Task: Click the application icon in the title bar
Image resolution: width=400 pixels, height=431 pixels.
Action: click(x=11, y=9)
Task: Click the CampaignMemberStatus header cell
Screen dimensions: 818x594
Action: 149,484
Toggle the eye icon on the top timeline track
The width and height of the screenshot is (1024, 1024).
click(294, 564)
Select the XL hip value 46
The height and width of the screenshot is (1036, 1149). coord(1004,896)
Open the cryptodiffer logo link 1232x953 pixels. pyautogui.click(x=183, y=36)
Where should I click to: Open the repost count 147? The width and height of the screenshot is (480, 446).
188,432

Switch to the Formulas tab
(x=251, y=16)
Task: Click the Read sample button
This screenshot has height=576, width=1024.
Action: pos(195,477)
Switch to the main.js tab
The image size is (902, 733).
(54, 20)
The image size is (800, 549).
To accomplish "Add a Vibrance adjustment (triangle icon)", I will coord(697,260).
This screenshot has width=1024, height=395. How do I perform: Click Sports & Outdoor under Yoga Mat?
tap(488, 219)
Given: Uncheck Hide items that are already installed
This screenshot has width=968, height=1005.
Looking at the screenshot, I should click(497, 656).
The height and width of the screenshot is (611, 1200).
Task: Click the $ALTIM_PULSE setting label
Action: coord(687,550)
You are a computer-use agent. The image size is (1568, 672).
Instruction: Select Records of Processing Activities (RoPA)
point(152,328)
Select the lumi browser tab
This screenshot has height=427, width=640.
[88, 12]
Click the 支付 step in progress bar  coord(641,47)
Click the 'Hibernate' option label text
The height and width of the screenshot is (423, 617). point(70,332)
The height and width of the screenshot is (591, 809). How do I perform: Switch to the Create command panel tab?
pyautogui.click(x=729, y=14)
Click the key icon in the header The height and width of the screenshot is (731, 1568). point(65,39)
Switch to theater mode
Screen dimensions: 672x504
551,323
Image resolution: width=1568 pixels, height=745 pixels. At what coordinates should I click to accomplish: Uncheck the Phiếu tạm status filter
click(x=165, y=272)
⁂
Work required
Type out the records again exactly, line for line.

Exercise result
Task: Click the application icon in the title bar
Image resolution: width=400 pixels, height=431 pixels.
Action: click(x=11, y=9)
Task: Click the CampaignMemberStatus header cell
Screen dimensions: 818x594
Action: 149,484
Toggle the eye icon on the top timeline track
The width and height of the screenshot is (1024, 1024).
click(294, 564)
Select the XL hip value 46
The height and width of the screenshot is (1036, 1149). coord(1004,896)
Open the cryptodiffer logo link 1232x953 pixels. pyautogui.click(x=183, y=36)
Where should I click to: Open the repost count 147? The width and height of the screenshot is (480, 446).
188,432

Switch to the Formulas tab
(x=251, y=16)
Task: Click the Read sample button
This screenshot has height=576, width=1024.
Action: pos(195,477)
Switch to the main.js tab
The image size is (902, 733).
(54, 20)
The image size is (800, 549).
To accomplish "Add a Vibrance adjustment (triangle icon)", I will coord(697,260).
This screenshot has width=1024, height=395. How do I perform: Click Sports & Outdoor under Yoga Mat?
tap(488, 219)
Given: Uncheck Hide items that are already installed
This screenshot has width=968, height=1005.
Looking at the screenshot, I should click(497, 656).
The height and width of the screenshot is (611, 1200).
Task: Click the $ALTIM_PULSE setting label
Action: coord(687,550)
You are a computer-use agent. The image size is (1568, 672).
Instruction: Select Records of Processing Activities (RoPA)
point(152,328)
Select the lumi browser tab
This screenshot has height=427, width=640.
[88, 12]
Click the 支付 step in progress bar  coord(641,47)
Click the 'Hibernate' option label text
The height and width of the screenshot is (423, 617). point(70,332)
The height and width of the screenshot is (591, 809). How do I perform: Switch to the Create command panel tab?
pyautogui.click(x=729, y=14)
Click the key icon in the header The height and width of the screenshot is (731, 1568). point(65,39)
Switch to theater mode
Screen dimensions: 672x504
551,323
Image resolution: width=1568 pixels, height=745 pixels. At what coordinates should I click to accomplish: Uncheck the Phiếu tạm status filter
click(x=165, y=272)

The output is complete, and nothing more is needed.